Im Januar 1992 half Schewardnadse mit, den nationalistischen Präsidenten Georgiens, Swiad Gamsachurdia, zu stürzen. Ab März 1992 amtierte Schewardnadse als Vorsitzender des Sicherheitsrats. 1995 wurde Schewardnadse zum Präsidenten Georgiens gewählt. Er versuchte, das Land zu stabilisieren und an den Westen anzubinden. Dabei konnte er nun auf die Hilfe des deutschen Aussenministers Hans-Dietrich Genscher zählen. Sein „Freund“ Genscher habe alles getan, um ihm dabei zu helfen, Georgien vor dem Chaos zu retten, schrieb Schewardnadse in seinen Memoiren.
 
Schewardnadse gelang es zwar, Georgien zu stabilisieren.
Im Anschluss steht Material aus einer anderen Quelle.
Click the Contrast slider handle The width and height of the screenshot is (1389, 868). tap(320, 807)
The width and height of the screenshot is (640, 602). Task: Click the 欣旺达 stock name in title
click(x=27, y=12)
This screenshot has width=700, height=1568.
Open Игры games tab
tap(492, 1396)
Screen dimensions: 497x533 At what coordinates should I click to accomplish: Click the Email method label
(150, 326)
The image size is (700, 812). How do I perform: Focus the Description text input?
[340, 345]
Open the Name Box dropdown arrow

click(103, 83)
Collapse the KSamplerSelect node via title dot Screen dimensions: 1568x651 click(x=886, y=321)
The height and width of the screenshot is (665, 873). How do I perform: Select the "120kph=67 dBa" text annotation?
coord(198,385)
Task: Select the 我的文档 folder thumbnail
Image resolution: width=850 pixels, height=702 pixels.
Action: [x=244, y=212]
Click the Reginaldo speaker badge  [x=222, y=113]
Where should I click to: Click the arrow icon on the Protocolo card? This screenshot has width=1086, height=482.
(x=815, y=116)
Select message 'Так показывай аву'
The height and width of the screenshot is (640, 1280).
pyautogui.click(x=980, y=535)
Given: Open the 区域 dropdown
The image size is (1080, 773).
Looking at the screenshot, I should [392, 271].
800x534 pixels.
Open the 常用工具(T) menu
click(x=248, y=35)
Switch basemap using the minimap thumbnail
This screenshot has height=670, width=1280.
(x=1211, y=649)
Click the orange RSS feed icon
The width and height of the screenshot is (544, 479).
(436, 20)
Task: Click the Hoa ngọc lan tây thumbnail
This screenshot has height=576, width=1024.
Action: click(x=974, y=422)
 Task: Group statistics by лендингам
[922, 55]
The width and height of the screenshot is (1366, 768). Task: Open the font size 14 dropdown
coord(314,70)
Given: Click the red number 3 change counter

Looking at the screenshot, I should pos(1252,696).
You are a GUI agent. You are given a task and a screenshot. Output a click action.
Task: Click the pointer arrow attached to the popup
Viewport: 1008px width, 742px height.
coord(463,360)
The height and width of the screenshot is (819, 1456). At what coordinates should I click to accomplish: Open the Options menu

Die grassierende Korruption und Misswirtschaft konnte oder wollte er jedoch nicht ausrotten. Zweimal überlebte er ein Attentat. Unter dem Vorwurf der Wahlfälschung wurde Schewardnadse 2003 im Zuge der friedlichen „Rosenrevolution“ gestürzt. Schewardnadse trat aufgrund der Massenproteste zurück, ohne sich mit Gewalt an die Macht zu klammern.
 
Eduard Schewardnadse ist für die ehemalige Sowjetunion ein nicht untypisches Beispiel für einen Politiker, der jenseits demokratischer Anwandlungen über alles gesehen auf einen vergleichsweise komfortablen Platz im Geschichtsbuch Anspruch erheben kann, zumindest aus deutscher und westeuropäischer Sicht. In dieser Hinsicht scheint er seinem langjährigen Weggefährten Michail Gorbatschow geistesverwandt. Seine politische Fähigkeit lag zumal in der Kunst, den Geist der Stunde, Machiavellis „qualità dei tempi“, richtig zu erfassen und auf diesen zu reagieren. Menschen dieser Art wird politisches Talent nachgesagt. Dass man in Georgien und anderen ehemaligen Sowjetrepubliken, nicht zuletzt in Russland selbst, für den politischen Erfolg den Erfolg des eigenen Clans mit beansprucht, gehört offensichtlich zu den dauerhaften, schwer zu beseitigenden Eigenschaften postsowjetischen politischen Lebens.
 
Bei genauerer Lektüre von Machiavelli hätte sich Schewardnadse dabei allerdings klar machen dürfen, dass man sich auf diese Weise trotz historischer Verdienste bei einem nicht kleinen Teil des Volkes verhasst macht. In Deutschland behält der Name Schewardnadse trotzdem einen guten, an das „Revolutionsjahr“ 1989 erinnernden Klang.